A metáfora já foi compreendida como o verdadeiro fundamento do conhecimento, assim como o seu emprego, em certas ocasiões, caracterizado como especialmente relevante para as reflexões teóricas. Esse parece ser o caso de saberes como os da historiografia, que dependem da narrativa para a constituição dos vestígios de experiências passadas em objetos de investigação. Este livro adota a metáfora em sua interrogação central: o historiador poderia ser compreendido como uma espécie de fotógrafo da morte? Por meio dessa figuração do historiador como fotógrafo, tensionado entre o risco de esquecer de morrer como banalização da vida e de habituar-se a morrer como banalização do mal, propõe-se um questionamento das práticas historiográficas. Colocado no lugar daquele que também produz imagens do passado, o historiador é instigado ao abandono de interpretações redentoras, que restauram o sujeito ou o sentido da existência, apagando fissuras e cisões que ameaçam certa idealização do humano. Abre-se caminho, então, para pensar a escrita da história em sua potência fabricadora de imagens que perseguem, fazem pensar ou, como diria Georges Didi-Huberman, fazem arregalarem-se nossos olhos de crianças.

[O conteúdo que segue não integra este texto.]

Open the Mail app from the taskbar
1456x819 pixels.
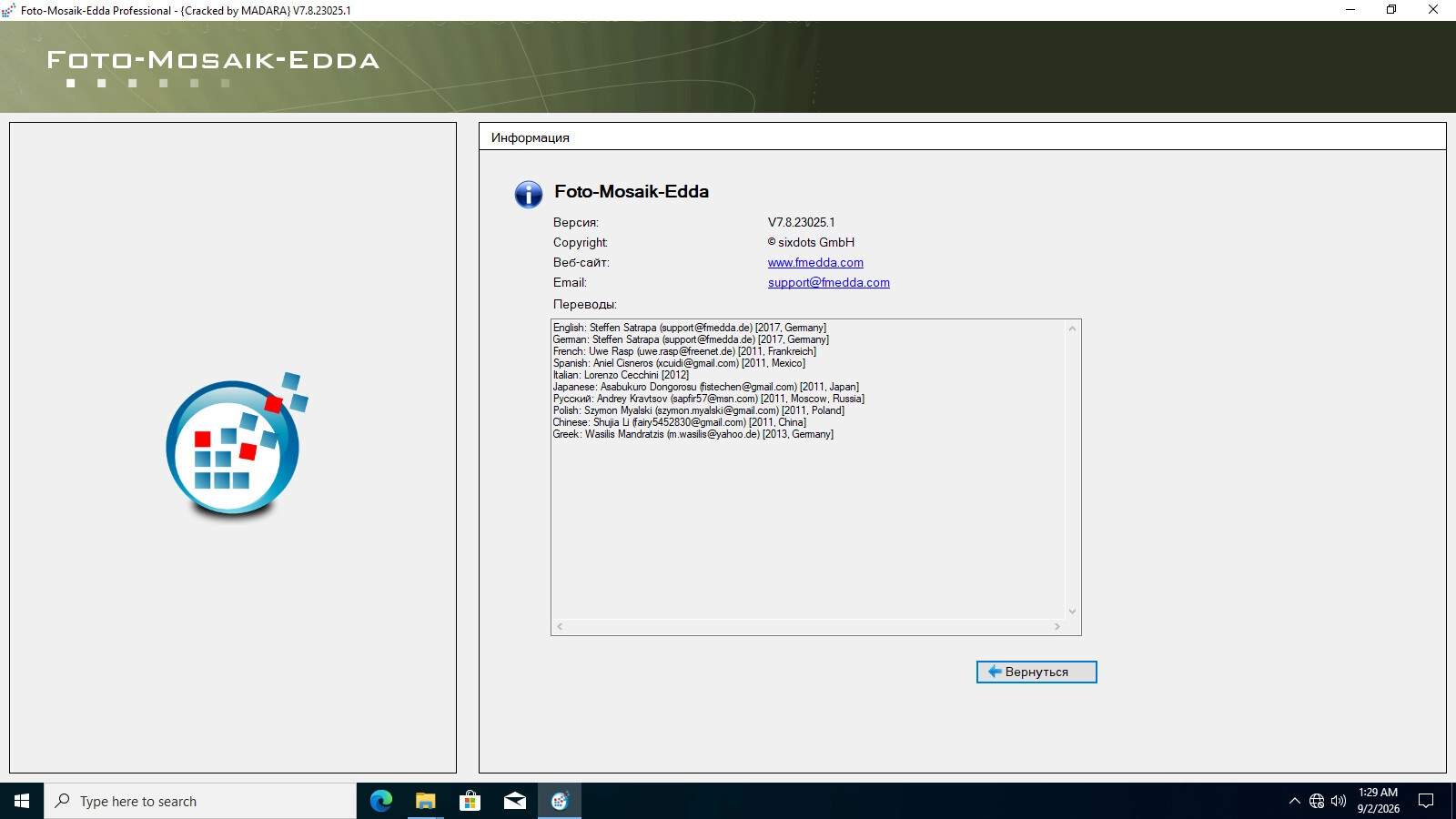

Para dar forma heurística ao uso da metáfora, cinco filmes são examinados: Histórias que só existem quando lembradas (2011), dirigido por Júlia Murat, que tematiza o fechamento do cemitério na cidade imaginária de Jotuomba; O sal da terra (2014), documentário em homenagem a Sebastião Salgado e que tem igualmente um fotógrafo como protagonista; a trilogia de Roy Andersson, composta por Canções do segundo andar (2000)¸ Vocês, os vivos (2007) e Um pombo pousou num galho refletindo sobre a existência (2014).
Nesse último caso, a câmera filmadora aproxima-se da técnica fotográfica, permitindo que a comparação se estenda do historiador e do fotógrafo também para o cineasta, ao mesmo tempo em que o questionamento sobre o que significa ser um ser humano traz consigo problemas fundamentais sobre a morte e o (sem) sentido da existência.